L’alcool est la substance psychoactive la plus consommée en France. Il constitue la deuxième cause de cancer évitable, la première cause d’hospitalisation en France et représente 102 milliards d’euros en coût social.
Outre les conséquences sur la santé et sur la route, la consommation d’alcool est également impliquée dans les affaires de violences (familiales, sexuelles, etc.).
Chiffres-clés :
- 102 millaires d’euros de coût social
- 8% de consommateurs
- 22% de consommateurs excessifs
Comme le soulignent les rapports de la Cour des comptes de 2016, 2021 et 2025, les politiques actuelles de lutte contre les risques et les dommages liés à la consommation d’alcool peinent à bénéficier d’une impulsion aussi forte que celles qui concernent le tabac. En effet, malgré les enjeux sanitaires et de sécurité publique, le poids économique du secteur de la filière alcool en France amoindrissent les efforts.
Les travaux de tous les experts et des autorités sanitaires internationales convergent sur les mesures à prendre, notamment pour faciliter un changement des comportements.
Nos propositions
Addictions France défend une politique nationale sur l’alcool cohérente et efficace et plaide pour l’application des mesures prônées par l’OMS via un plan national de réduction du risque alcool cohérent, alliant prévention, ciblage des publics précaires et démarches « d’aller vers » :
- Information et sensibilisation : mener de réelles campagnes de prévention, soutenues par le gouvernement, étiqueter les boissons de manière transparente et précise
- Prix de l’alcool : opter pour le prix minimal par unité d’alcool, harmoniser la fiscalité sur les boissons alcooliques, adapter les taxes sur les boissons alcooliques en fonction de l’inflation, renforcer les taxes sur les bières sucrées et les bières fortes
- Contrôle des communications : faire réellement respecter la loi Evin et interdire la publicité pour l’alcool en ligne (voir notre rapport MAPLE), intaurer un périmètre protégé autour des écoles, interdire aux alcooliers de porter des campagnes de “prévention”

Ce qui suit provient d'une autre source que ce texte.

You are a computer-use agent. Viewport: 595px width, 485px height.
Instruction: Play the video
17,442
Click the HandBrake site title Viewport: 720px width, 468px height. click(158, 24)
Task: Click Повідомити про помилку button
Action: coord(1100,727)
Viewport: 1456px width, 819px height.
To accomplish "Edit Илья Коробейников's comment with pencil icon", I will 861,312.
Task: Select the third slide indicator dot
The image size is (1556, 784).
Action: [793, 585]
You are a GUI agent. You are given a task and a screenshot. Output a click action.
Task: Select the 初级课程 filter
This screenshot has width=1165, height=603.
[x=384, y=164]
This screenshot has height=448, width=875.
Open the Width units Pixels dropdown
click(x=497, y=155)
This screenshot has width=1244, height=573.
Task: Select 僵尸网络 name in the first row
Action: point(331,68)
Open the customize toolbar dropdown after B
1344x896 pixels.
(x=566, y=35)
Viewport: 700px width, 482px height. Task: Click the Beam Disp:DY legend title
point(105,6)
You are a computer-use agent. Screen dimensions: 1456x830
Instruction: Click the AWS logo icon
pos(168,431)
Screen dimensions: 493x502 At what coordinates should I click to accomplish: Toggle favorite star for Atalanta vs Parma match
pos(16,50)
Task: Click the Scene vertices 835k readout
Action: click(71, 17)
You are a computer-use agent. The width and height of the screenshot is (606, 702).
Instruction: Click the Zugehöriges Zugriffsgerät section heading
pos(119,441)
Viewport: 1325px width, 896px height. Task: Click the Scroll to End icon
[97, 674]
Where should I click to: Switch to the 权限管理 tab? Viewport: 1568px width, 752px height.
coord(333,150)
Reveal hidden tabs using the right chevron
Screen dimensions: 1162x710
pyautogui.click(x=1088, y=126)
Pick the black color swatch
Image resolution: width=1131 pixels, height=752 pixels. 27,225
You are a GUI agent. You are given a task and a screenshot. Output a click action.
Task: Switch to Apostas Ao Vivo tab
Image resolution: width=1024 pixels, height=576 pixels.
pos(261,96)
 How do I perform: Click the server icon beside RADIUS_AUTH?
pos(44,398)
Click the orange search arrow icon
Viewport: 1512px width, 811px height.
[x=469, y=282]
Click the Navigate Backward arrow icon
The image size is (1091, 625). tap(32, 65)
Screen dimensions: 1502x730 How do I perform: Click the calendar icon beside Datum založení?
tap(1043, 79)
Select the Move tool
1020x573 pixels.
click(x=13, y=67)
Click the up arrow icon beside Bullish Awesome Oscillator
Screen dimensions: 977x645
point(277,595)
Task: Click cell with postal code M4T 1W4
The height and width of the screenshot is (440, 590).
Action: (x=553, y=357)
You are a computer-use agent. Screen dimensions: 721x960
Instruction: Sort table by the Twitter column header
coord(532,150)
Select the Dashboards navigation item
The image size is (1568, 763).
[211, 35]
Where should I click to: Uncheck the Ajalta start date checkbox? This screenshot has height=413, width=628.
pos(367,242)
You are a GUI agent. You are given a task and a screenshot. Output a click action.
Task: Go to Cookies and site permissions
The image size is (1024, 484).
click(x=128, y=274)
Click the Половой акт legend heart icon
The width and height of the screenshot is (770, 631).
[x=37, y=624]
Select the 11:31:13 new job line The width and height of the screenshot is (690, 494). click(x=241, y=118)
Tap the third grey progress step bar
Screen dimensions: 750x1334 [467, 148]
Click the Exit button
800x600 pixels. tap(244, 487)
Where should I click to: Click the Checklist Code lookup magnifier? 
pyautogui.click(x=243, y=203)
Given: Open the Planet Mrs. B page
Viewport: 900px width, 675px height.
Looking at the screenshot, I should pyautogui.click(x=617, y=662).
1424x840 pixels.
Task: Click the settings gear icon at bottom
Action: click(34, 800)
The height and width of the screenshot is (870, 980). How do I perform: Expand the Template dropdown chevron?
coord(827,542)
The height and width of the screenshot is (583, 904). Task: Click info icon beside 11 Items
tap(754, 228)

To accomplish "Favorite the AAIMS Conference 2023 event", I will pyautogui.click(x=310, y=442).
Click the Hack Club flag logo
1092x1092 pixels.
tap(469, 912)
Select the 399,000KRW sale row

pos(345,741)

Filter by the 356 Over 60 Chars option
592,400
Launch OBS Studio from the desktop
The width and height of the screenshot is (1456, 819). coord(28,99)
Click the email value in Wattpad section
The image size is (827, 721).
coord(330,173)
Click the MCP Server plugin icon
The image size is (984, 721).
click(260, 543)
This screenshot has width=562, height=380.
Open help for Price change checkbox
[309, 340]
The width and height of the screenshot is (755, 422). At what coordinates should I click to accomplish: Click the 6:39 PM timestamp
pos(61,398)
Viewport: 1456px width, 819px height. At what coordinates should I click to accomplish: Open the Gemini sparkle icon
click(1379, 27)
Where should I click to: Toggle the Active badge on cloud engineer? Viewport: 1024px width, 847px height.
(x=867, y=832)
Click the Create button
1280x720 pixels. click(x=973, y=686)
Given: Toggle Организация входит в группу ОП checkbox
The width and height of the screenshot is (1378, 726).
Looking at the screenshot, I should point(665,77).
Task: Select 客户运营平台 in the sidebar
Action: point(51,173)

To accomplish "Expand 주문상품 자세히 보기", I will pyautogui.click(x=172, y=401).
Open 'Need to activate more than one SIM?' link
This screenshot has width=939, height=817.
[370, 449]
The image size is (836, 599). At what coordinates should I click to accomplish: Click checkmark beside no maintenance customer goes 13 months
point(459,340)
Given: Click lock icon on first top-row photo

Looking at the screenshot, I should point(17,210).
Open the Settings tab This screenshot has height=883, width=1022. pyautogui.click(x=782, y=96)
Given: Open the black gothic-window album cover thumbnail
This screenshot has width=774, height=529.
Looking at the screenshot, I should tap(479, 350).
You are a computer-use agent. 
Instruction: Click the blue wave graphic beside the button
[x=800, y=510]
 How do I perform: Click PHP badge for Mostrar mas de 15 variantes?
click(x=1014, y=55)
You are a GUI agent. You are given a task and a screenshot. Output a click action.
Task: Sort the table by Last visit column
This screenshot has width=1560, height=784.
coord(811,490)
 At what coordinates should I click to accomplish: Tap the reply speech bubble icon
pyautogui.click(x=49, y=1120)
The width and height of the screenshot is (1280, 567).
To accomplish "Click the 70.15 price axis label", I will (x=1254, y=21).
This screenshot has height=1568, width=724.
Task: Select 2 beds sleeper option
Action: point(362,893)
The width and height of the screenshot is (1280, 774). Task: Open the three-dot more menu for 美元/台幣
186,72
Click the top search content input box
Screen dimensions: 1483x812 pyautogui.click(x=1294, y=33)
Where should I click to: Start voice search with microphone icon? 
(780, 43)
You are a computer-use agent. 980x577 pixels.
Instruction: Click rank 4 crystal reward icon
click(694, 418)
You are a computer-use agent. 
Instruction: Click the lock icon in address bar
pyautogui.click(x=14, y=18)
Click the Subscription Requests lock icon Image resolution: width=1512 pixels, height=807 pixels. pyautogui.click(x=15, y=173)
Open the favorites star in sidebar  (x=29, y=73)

- Développement de la recherche sur l’alcool : contre les pratiques de lobbying des alcooliers visant à faire croire à de potentiels effets bénéfiques de la consommation d’alcool sur la santé
- Accessibilité : faire réellement appliquer et respecter l’interdiction de vente d’alcool aux mineurs (voir notre rapport)
Le "French Paradox" n'existe pas
Le lobby du vin a financé des études faussées pour promouvoir la consommation de vin. Ces études ont voulu démontrer que la consommation de vin protégerait des maladies cardiovasculaires. C’est le mythe du French paradox, ou paradoxe français. Malgré les données scientifiques, cette légende continue d’être entretenue par les représentants du vin. Les restes de ce discours perdurent notamment dans des formulations utilisées et approuvées par les pouvoirs publics, telles que la mention « À consommer avec modération« ou « La consommation excessive d’alcool est dangereuse« . La science a pourtant montré que toute consommation d’alcool comporte un risque. L‘Institut National du Cancer montre par exemple qu’une consommation de moins d’un verre d’alcool par jour augmente les risques de cancer du sein. Les pouvoirs publics doivent mettre fin à ces croyances pour limiter les risques, les dommages et les coûts liés à l’alcool. Les scientifiques et les acteurs de santé ont besoin de ce soutien public.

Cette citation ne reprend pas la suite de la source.